[Task details]
Can you pick up the walkthrough below on building a Hadoop and Spark cluster with Google Cloud Dataproc and continue it from its last sentence?

[Given text]
....................

Hello folks!! If you are learning Hadoop and Apache
Spark, you will need some of infrastructure. You can do a lot on your local
machines or try things in a VM. But
sooner or later, you will realize following problems. You have limited
resources and all you can do is to create a single node or a standalone
environment. But you want to learn more on a real multi-node cluster. Installation
and setup of Hadoop and Spark is a tedious and time-consuming process. As an
alternative, you can download a ready to use VM image, but they don't offer you
a multi-node cluster. In this post, we will set up a four-node Hadoop and Spark
cluster. It will do it in less than two minutes. We are assuming that you
already have GCP account and created a project.
So Let’s start …..
Google offers a managed Spark and
Hadoop service and they call it Google Cloud DataProc.
It is almost same as Amazon's
EMR. You can use DataProc service to create a Hadoop and Spark
cluster in less than two minutes.
Let me show you step
by step process:
1.
Now, start your Google Cloud Console.
2.
Go to products and services menu.
3.
Scroll down to Data Proc and select clusters.
5.
Give a name to your Cluster.
6.
Choose your region. The default selection is
global.
7.
Choose a machine type for your master node.
Note:
v We don't want our
cluster to spread across the globe. I want to limit all my nodes in a single
region and a single zone. That keeps the cost low.
v With your free GCP
account, you cannot have more than eight concurrent CPU cores. The paid account
doesn't have such limits. But eight CPU cores are good enough for us. I will
give two CPU cores to the master node.
8.
The next option is to select a cluster mode.
We have three choices.
1.
A single node cluster.
2.
A standard multi-node cluster. This guy comes
with no High Availability.
3.
A High Availability multi-node cluster, this
option will create three master nodes and enable High Availability.
We will go with a standard multi-node cluster.

....................

[Data section]
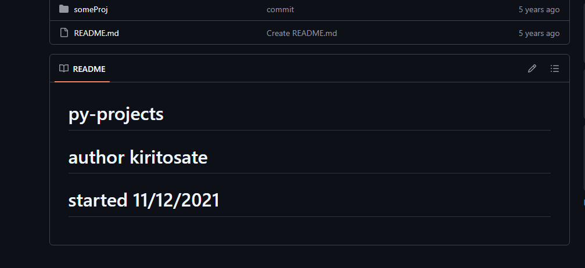The width and height of the screenshot is (585, 268).
Task: Click the book icon beside README tab
Action: click(64, 68)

....................

[Expected output]
9.
Let's
reduce the disk size to 32 GB. That's enough for us.
10.
Now,
let's choose the data node configuration. we will pick up a single CPU
for each worker. Let's take three workers. Reduce the disk size to 32 GB for
each worker.
Great. 😊
This
configuration gives us, a four-node Hadoop cluster. One master and three workers.
You can hit the create button, and the Data Proc will launch a four-node
cluster in less than two minutes.
Before
creating the cluster, I want to configure a Jupiter notebook as well. So, let
me expand this part. We keep all the defaults.
Now I am going
to click on “Advanced options”. Do you see this option?
The image version.
The latest image version as on date is 1.4. What does that mean? The Data Proc
1.4 comes with Spark 2.4.3 and Hadoop 2.9.2, that's the most recent version of
Spark and Hadoop. The Google Data Proc team is quick enough to make the latest
versions available for your exploration. If you need an older version of Spark,
you can choose an older Data Proc version.
Dataproc versions:
Now come to
initialization actions section. The initialization action allows us to install
additional components on this cluster. You need to supply a script for that.
You can create your own script, but the good thing is that the Data Proc team
has already prepared many of them. Here is the list.
open Cloud
Shell types the following commands:
gsutil ls gs://dataproc-initialization-actions/
You can get
Apache Drill, Flink, Jupyter, Kafka, presto, Zeppelin and much more. We will
use jupyter.sh.
gsutil ls gs://dataproc-initialization-actions/jupyter
copy the
jupyter.sh file directory path and paste it into initialization actions section.
Good. Let's
hit the create button.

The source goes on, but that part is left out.